Короткая улочка вливалась в озеро площади, словно обращенная вспять Ангара в Байкал. Движение по улочке было односторонним, поэтому со стороны площади она была закупорена ядовито-желтым "кирпичом", хорошо и издалека видимым на круглом красном поле запрещающего знака. "Кирпич" висел над другим знаком, синим, на котором в равностороннем белом треугольнике черный человечек бодро преодолевал черно-белые клавиши перехода. Человечек перемещался справа налево, что предполагало стремительность преодоления преграды. Но так было лишь в графическом варианте, на рисунке, в реальности же народ на переходе стоял. Народ ждал, когда же, наконец, прервется этот бесконечный поток автомобилей, чтобы можно было без опаски и риска для жизни перейти улицу. Но машины все шли и шли сплошным потоком, затирая переход резиной своих колес, наплевав на формальное преимущество пешеходов, цинично пользуясь самовольно присвоенным себе правом сильного. И не находилось желающего, смельчака, чтобы это право у них оспорить.
Расчлененный переходом тротуар стелился от автобусной остановки к Центральному городскому рынку, расположенному неподалеку, поэтому народа в обоих направлениях перемещалось немало. Прибытие опальных ангелов в город для его населения прошло незамеченным и никак не сказалось на функционировании городского хозяйства. Все было, как и прежде: граждане, сохраняя жизни и здоровье, смело стояли на краю тротуара у перехода, посылая оттуда знаки, автомобили, сдержанно урча, двигались мимо них, соблюдая строй, а их владельцы, приникнув к штурвалам, зорко выглядывали потерявших осмотрительность нарушителей конвенции.
К счастью, некоторых погонщиков автотранспортных средств интересовали так же и вещи иного свойства.
Вот к переходу, именуемому в официальных документах пешеходным, подкатила черная Инфинити.
Ее владелец, с напряженным выражением лица сканировавший обстановку по обе стороны от вектора движения, вычисляя возможные опасности и посягательства на свои права, вдруг расплылся в улыбке. Потому что, к счастью, иногда жизнь одаривала и их, реальных авто каторжан, обыкновенными человеческими радостями. Вот и владелец Инфинити неожиданно, но к полному своему удовольствию увидел на берегу тротуара двух девиц в сильно укороченных костюмах. Водитель так изумился этому обстоятельству, что тут же ударил по тормозам, чем несказанно удивил и заставил остановиться перед самым переходом своего стального японского зверя.

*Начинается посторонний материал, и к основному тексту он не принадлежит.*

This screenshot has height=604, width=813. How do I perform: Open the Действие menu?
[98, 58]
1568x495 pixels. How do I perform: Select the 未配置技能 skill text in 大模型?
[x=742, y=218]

Поток машин немедленно прервался, но никто из его непосредственных участников не понял, что собственно произошло и в чем причина смены, так сказать, парадигмы дорожно-транспортной обстановки.

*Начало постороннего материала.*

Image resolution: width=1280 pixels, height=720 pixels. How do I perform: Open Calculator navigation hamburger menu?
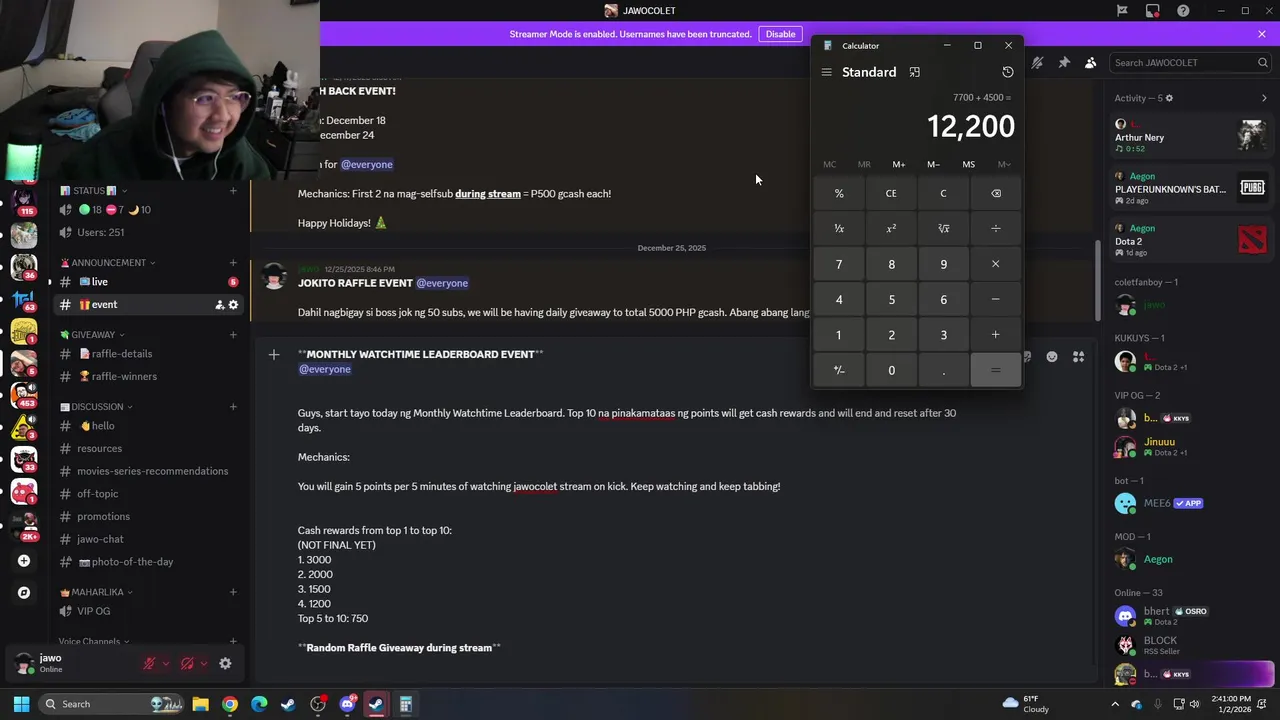click(x=826, y=72)
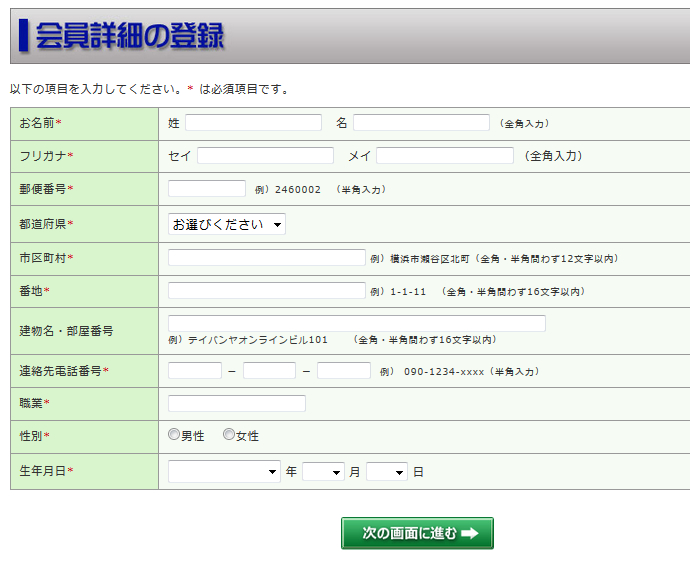This screenshot has width=690, height=562.
Task: Click the first phone number box
Action: pos(195,371)
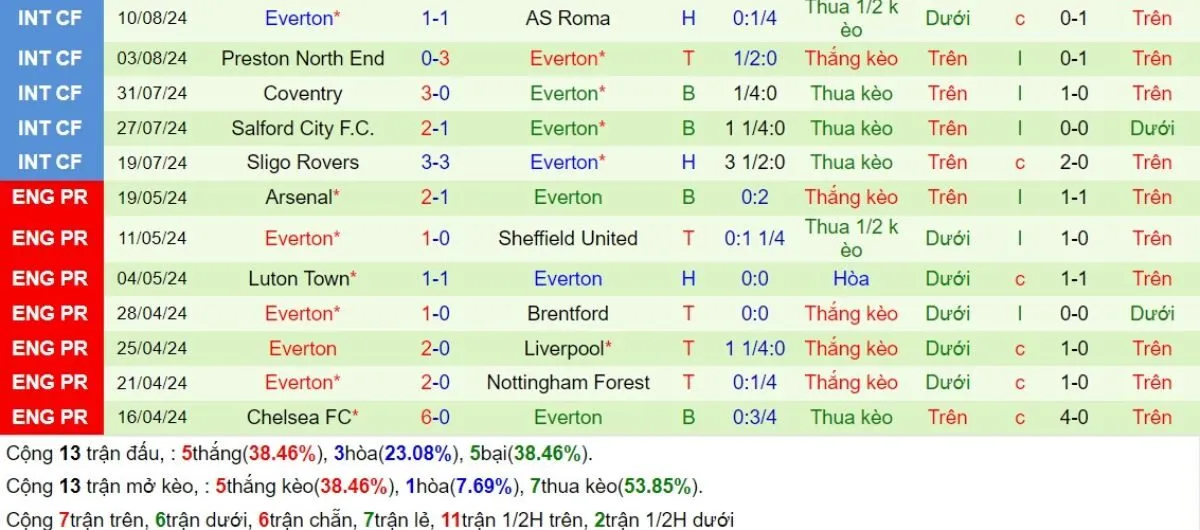Image resolution: width=1200 pixels, height=530 pixels.
Task: Click the Nottingham Forest team name
Action: pos(567,382)
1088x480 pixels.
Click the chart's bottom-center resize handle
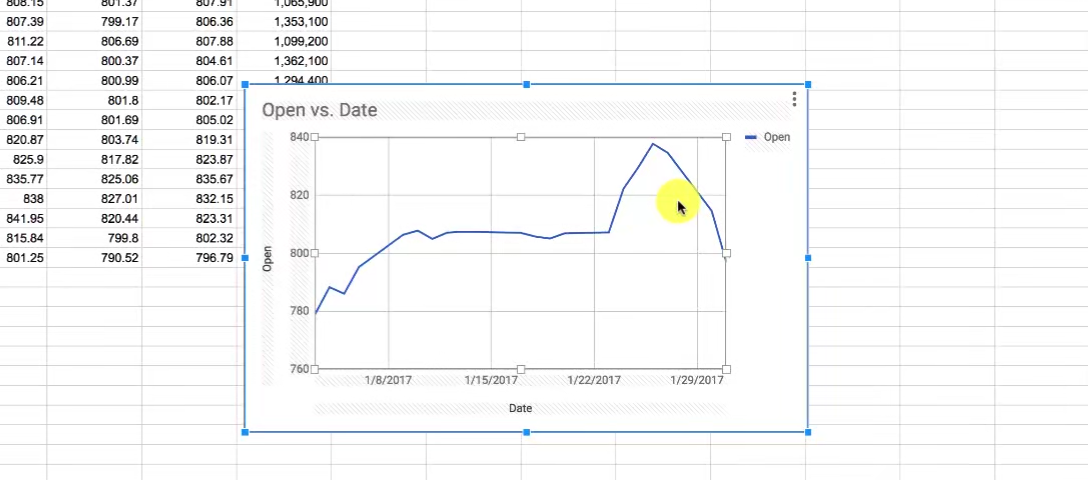(527, 432)
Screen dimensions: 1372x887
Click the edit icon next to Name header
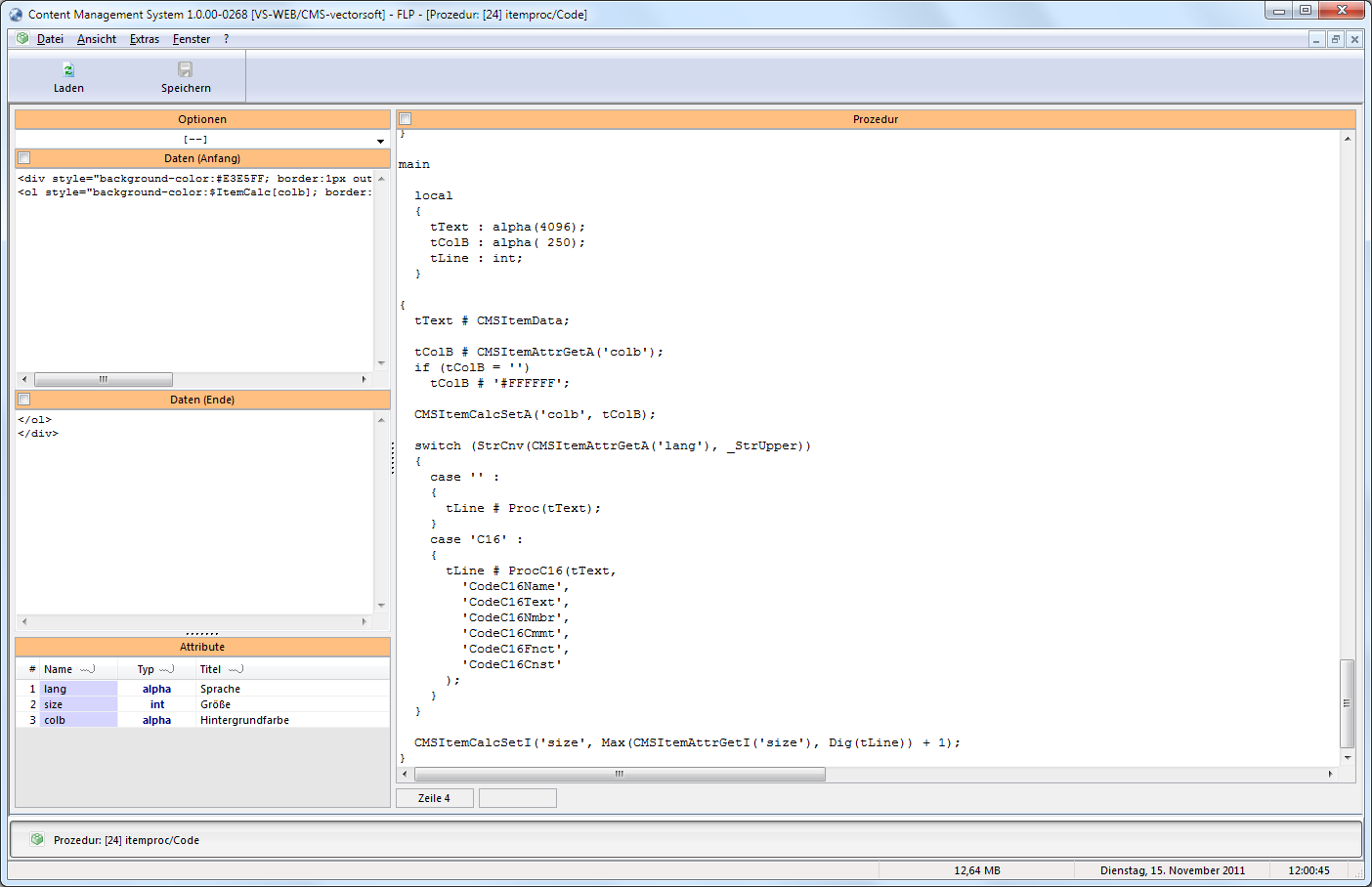[x=87, y=670]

Сбитые с толку пешеходы замерли с двух сторон улицы, выжидая дальнейшего развития событий. Водитель-неформал, понимая затруднительное состояние граждан и свою меру ответственности за него, но обращаясь прежде всего к запримеченным им девицам, сделал широкий жест рукой, приглашая их, а также и все общество в целом, к преодолению пешеходного препятствия.

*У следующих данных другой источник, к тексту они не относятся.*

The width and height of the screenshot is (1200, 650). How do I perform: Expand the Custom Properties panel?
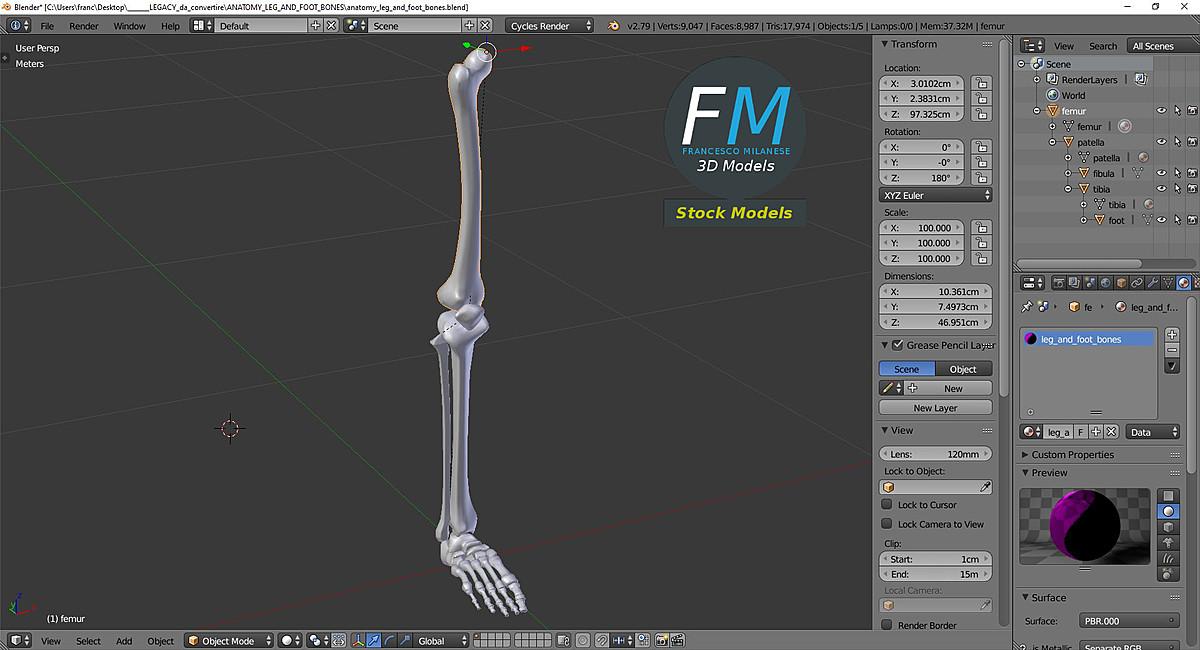tap(1072, 455)
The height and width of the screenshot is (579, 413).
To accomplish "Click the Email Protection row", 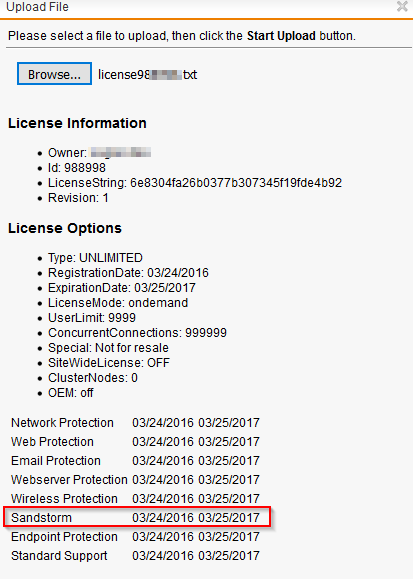I will coord(135,461).
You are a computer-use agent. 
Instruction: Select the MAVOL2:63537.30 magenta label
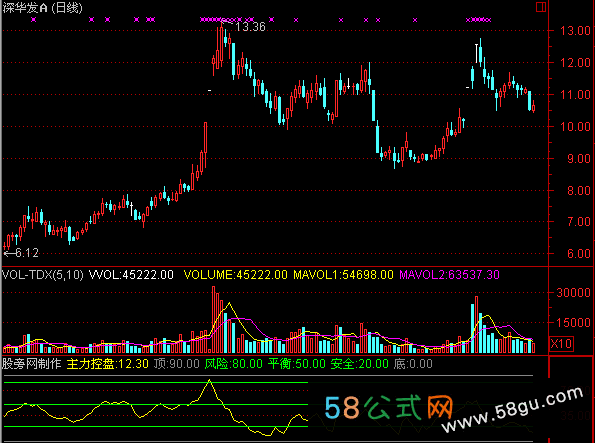(449, 274)
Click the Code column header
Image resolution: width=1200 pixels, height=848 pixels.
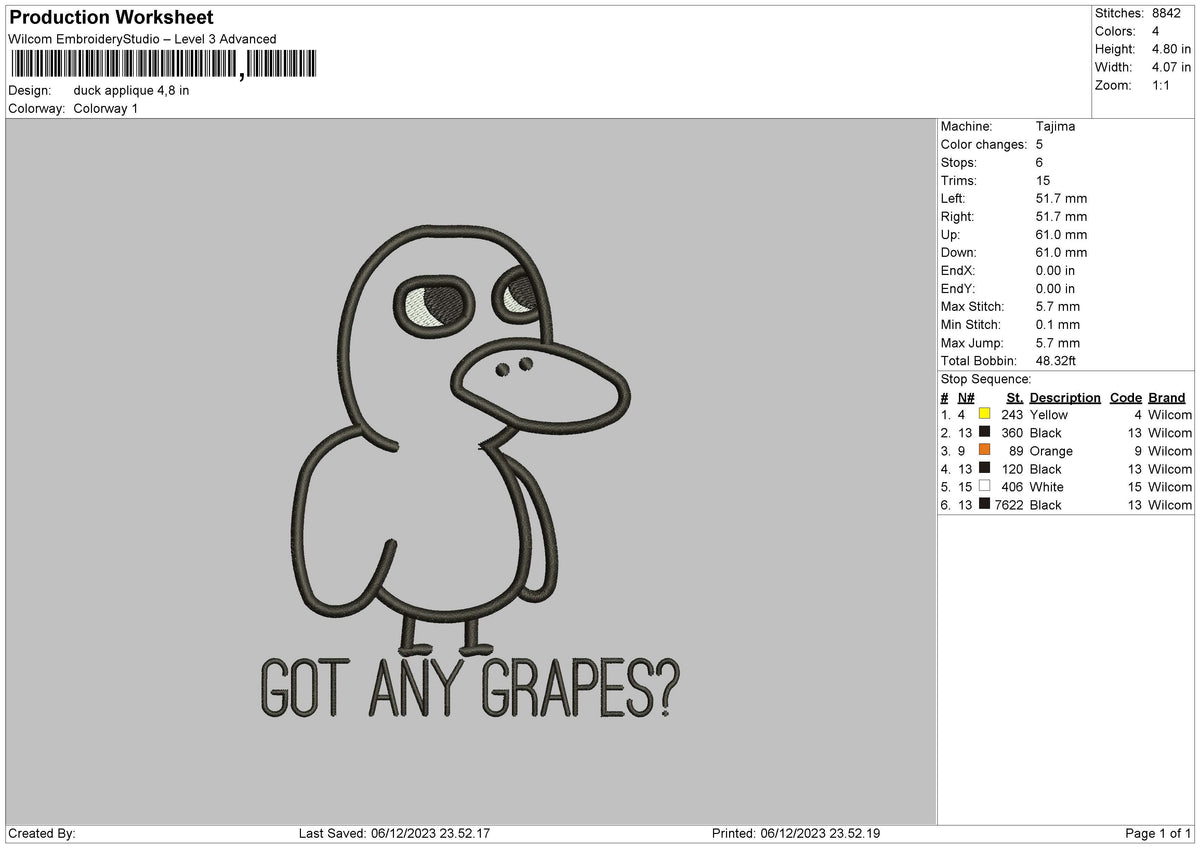tap(1126, 397)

Девчонки заулыбались в ответ галантному автолюбителю, состроили ему глазки, так же помахали ручками, и, не отводя восторженных глаз от прилипшего к лобовому стеклу - изнутри - лица владельца Инфинити , осторожно нащупали кончиками пальцев зыбкую поверхность перехода и, взявшись за руки стали его преодолевать.
На этом их роль в нашей истории заканчивается, а все основные события начинают стремительно происходить на противоположной стороне улицы, где, скептически оценивая шансы девчонок благополучно добраться до противоположного берега перехода, на самом краю оного, стоял мужичок средних лет и средней комплекции. Звали мужчину Оборданцев Александр Борисович, прозвище у него было Чума, и работал он слесарем на местной автобазе.